Secretary Dulles said that the policy of the United States was in accord with a view expressed by Sir Winston both on the question of satellites and recognizing that the Soviet Union, if it behaves, is entitled to the same security for which we hope ourselves. He had expressed [Page 1833]himself in his opening address at the United Nations General Assembly to this effect using language very close to that of the Prime Minister today. Translating that into a concrete plan, he concluded that work might be done on this by the Foreign Ministers when they met in Paris. The Locarno idea, as he understood it, was an undertaking by a group of nations that, if one were attacked, the others would consider the attacking nation as an outlaw and no finger of guilt was pointed at anyone. He believed that it would not be wise to single out the Germans by name as possible future aggressors. This matter should be dealt with in general terms. The Prime Minister had spoken of the importance of not having another Hitler in Germany. The Secretary said he had been in close touch with German problems at the time when Hitler came to power. He felt that if there was any one thing that could be singled out as having helped Hitler to power, it was the feeling on the part of the Germans that they had been singled out as a second class power and the offer of Hitler to redress that situation obtained wide appeal.
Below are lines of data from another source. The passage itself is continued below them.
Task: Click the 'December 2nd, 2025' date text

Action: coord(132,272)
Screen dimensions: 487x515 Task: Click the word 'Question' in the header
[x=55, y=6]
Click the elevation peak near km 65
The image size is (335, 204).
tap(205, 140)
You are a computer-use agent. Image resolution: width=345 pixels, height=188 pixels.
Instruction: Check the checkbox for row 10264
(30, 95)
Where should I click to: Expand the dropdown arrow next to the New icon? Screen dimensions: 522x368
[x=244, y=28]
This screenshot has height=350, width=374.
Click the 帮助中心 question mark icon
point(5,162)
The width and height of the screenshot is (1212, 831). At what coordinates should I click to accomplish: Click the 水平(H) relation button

If our purpose is to avoid the appearance of another Hitler, he would strongly suggest that the way to do this would not be to single out Germany as some sort of moral and political inferior. This would obtain the opposite result. He felt that some general formula which could accomplish what the Prime Minister sought might be proper. This could be discussed by the experts in Paris. He hoped further study would lead to an outcome which would result in the benefits indicated by the Prime Minister.
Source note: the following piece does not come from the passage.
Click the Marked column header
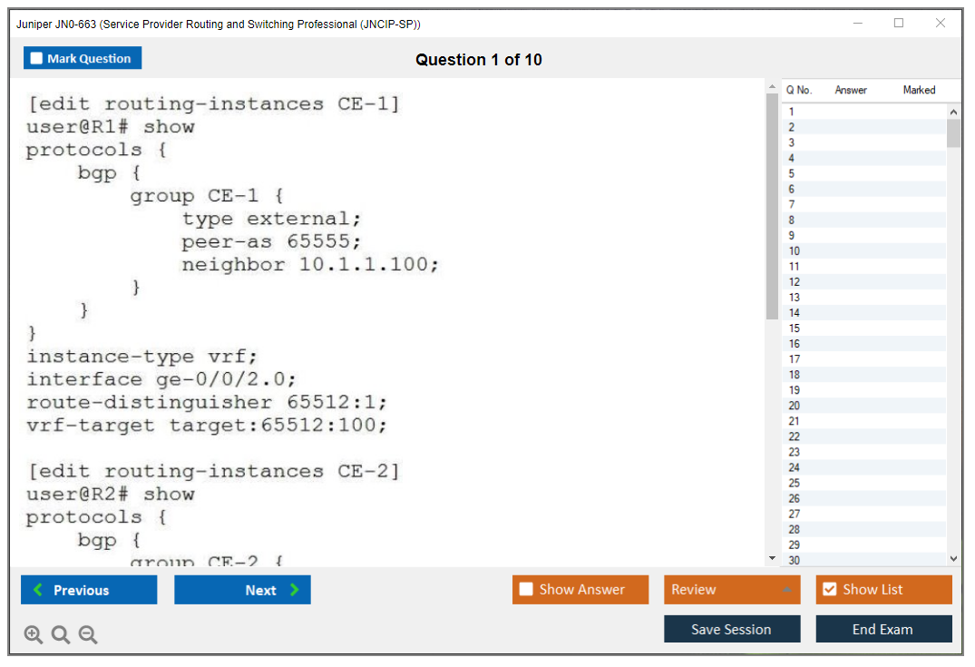 pyautogui.click(x=919, y=90)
Mr. Eden said that he wondered about the timetable. There are two methods of proceeding. All seemed to be agreed this should be a declaration and not a negotiation, either a declaration or a re-statement of things said before at NATO and elsewhere, or try to see whether Germany, which was the key to the situation, could not volunteer a statement that we would endorse. This would avoid the dangers that Mr. Dulles had foreseen. Adenauer had said similar things before and we might ask him to say them again and build around that undertaking anything we could usefully add. If the Germans agreed, the experts could work on this so that it could be ready if asked for at Berlin. Mr. Dulles inquired whether Eden meant through normal diplomatic channels, and the British Foreign Secretary replied that was indeed the case. Mr. Eden then said that this seemed to dispose of that part of the business.

Mr. Dulles agreed and said that a bulletin he had just received on the communiqué indicated that the drafting committee might have it ready for submission in about ten minutes. He suggested a recess for this period and Mr. Eden agreed. The meeting then recessed.

  1. The U.S. Delegation transmitted to Washington a summary of this meeting in Secto 24 from Bermuda, Dec. 7. This telegram was repeated to London, Paris, Bonn, and Moscow.
  2. Further documentation on Indochina is presented in volume xiii .
  3. For documentation on the Washington Foreign Ministers meetings, July 10–14, see pp. 1582 ff.
  4. See footnote 3, p. 1644.
  5. For a record of the discussion of China under reference here, see the U.S. Delegation minutes, p. 1808.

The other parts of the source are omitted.